Our study has some limitations. We were able to predict 30-day in-hospital deaths but were unable to predict earlier in-hospital deaths due to a limited sample size. We do not have a measure of clinician judgment regarding the risk of inpatient mortality at the point of initial care on admission, which could add additional predictive value. There may be relationships between individual missing labs in specific populations (e.g., patients with sepsis) and the risk of mortality that we were unable to distinguish. Longitudinal health care utilization data from IHIE was obtained to support the analysis, but any utilization data from health care systems not participating in IHIE could not be included. Most of the variables used in this model were readily available in the EMR within 24 h of transfer except CCI scores, which may not be available on day 1 of the hospitalization. Our next steps will be to revalidate the model substituting CCI scores with the readily available “medical problem list” and any other in-system diagnoses or procedures as the source of comorbidity data. This was an observational retrospective cohort single-center study among diverse transferred patients, so its generalizability to other specific inpatient populations is yet to be determined. Our model may also be affected by lead-time bias and under-predicted mortality in our cohort as we included vital signs after arrival, but despite these potential issues, our model had reasonable accuracy.10, 40 This model was developed and validated prior to the COVID-19 pandemic, to further evaluate its accuracy during a period of increased hospitalization and mortality of seriously ill patients infected with severe acute respiratory syndrome-coronavirus-2 (SARS-CoV-2) will need to be examined. Lastly, the clinical implications of the association of the statistical significance of this model and the in-hospital mortality must be interpreted with caution; this model should invariably be used in the setting of a clinician’s judgment and either to develop a palliative care response team to address SIC early in the hospital course or for clinical documentation improvement efforts.

CONCLUSIONS

Our study shows that readily available EMR and administrative data within the first 24 h of a hospital transfer is a promising approach to predict the risk of 30-day in-hospital mortality.
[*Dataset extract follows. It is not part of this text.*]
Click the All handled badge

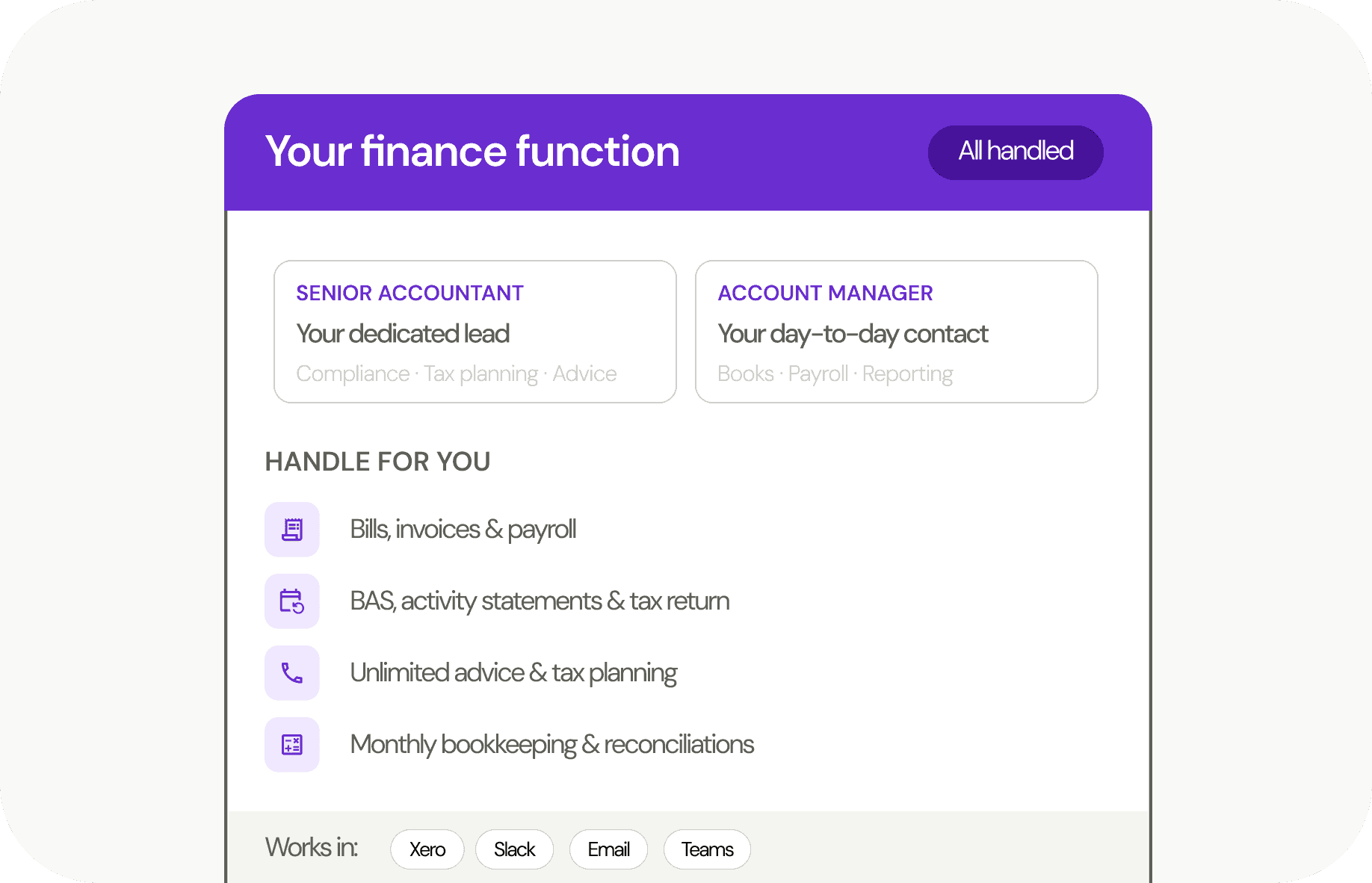pos(1016,152)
This model has an excellent discriminatory ability and clinically acceptable levels of sensitivity, specificity, and positive predictive value. In subsequent work, we plan to use this model early in the hospital course as an EMR trigger to identify seriously ill transferred patients with a high risk of mortality and facilitate timely SIC interventions. We also plan to examine the model’s utility to trigger a check of the severity of illness documentation and coding to improve the accuracy of risk-stratified mortality indices.